Duke's football team has amassed a record that few would envy. Six wins and 45 losses over the last five seasons puts the team in the category of as bad as it could get. As reported by the Louisville Courier-Journal, the University of Louisville sued Duke claiming breach after the Blue Devils opted out of the final three games of a four-game football series covering the 2002, 2007, 2008 and 2009 seasons after Louisville demolished the Duke Team 40-3 after the first game in 2002. Apparently, Duke waved the surrender flag to avoid more embarrassments.
The case, University of Louisville v. Duke University, No. 07-CI-1765, filed in Franklin (county) circuit court, sought $450,000 in damages. The amount was derived from a contractual cancellation penalty clause of $150,000 per game if the nonbreaching party is unable to schedule a replacement game with a “team of similar stature." According to the article, Duke asked Louisville to attempt a good faith effort to find a replacement opponent and promised to pay Louisville only if the school could not find one. Louisville claims it could not do so and therefore asked for the liquidated damages.
It is in interpreting "team of similar stature" where Duke's lack of success helped. Judge Phillip J. Shepherd agreed with Duke’s argument that it team was so bad that finding a replacement team of "similar stature" should have been a slam dunk (pardon the bad pun). As the opinion noted:
"To say that one thing is “of a similar stature” to another is to say that
the two are on the same level. Nothing in the language of the agreement
suggests that it is necessary or appropriate to conduct an in-depth
analysis of the relative strengths and weaknesses of the breaching team
and its potential replacements. Nor does the agreement specify that
replacement teams must be from a particular major athletic
conference or even a particular division of the National Collegiate Athletic
Association (NCAA). The term “team of similar stature” simply means any team
that competes at the same level of athletic performance as the Duke football
team. At oral argument, Duke (with a candor perhaps more attributable to
good legal strategy than to institutional modesty) persuasively asserted
that this is a threshold that could not be any lower. Duke's argument
on this point cannot be reasonably disputed by Louisville.
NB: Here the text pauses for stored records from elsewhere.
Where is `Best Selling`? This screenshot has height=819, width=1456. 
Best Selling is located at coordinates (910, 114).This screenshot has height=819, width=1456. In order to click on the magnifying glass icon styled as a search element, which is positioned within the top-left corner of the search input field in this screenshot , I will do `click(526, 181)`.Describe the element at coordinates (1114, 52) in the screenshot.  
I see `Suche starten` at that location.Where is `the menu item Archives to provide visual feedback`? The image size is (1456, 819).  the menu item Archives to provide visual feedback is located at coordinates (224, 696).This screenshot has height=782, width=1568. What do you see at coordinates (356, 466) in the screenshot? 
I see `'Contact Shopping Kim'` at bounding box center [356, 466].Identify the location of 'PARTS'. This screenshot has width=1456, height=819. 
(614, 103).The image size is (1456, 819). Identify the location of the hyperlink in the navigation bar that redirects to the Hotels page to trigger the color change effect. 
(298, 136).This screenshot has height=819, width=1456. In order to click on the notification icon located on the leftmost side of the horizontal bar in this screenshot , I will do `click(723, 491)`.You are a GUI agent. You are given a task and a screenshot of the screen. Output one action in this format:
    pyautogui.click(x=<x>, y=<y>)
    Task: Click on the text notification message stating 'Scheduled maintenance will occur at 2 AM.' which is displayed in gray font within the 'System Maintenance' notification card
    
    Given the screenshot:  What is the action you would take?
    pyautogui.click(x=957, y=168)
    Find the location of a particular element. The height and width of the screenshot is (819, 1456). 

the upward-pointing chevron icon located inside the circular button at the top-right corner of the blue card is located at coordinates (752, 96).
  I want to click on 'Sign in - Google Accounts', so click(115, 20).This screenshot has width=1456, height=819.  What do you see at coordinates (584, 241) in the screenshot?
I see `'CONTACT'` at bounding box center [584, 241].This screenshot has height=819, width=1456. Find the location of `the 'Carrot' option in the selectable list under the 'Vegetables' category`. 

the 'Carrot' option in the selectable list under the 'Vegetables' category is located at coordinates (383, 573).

Louisville did find substitute teams and the court rejected the claim that the term "similar stature" was ambiguous. According to Shepherd, finding a suitable replacement literally meant that any NCAA Division I team would suffice – including those in the Football Championship Subdivision (formerly known as Division I-AA.) Therefore, the court granted summary judgment for Duke for the 2007 and 2008 season, but did not consider the 2009 season since the claim lacked ripeness.
Imagine, however, if Duke was a more competitive football team. Then the substitution clause would be more difficult to fulfill. Or, in a legal nightmare scenario, imagine that Duke's football team was as good as its men's basketball team! Needless to say, substation would be far more difficult.
[Note: I would like to thank reporter C.L. Brown and the Louisville Courier-Journal, who giving me access to the opinion.]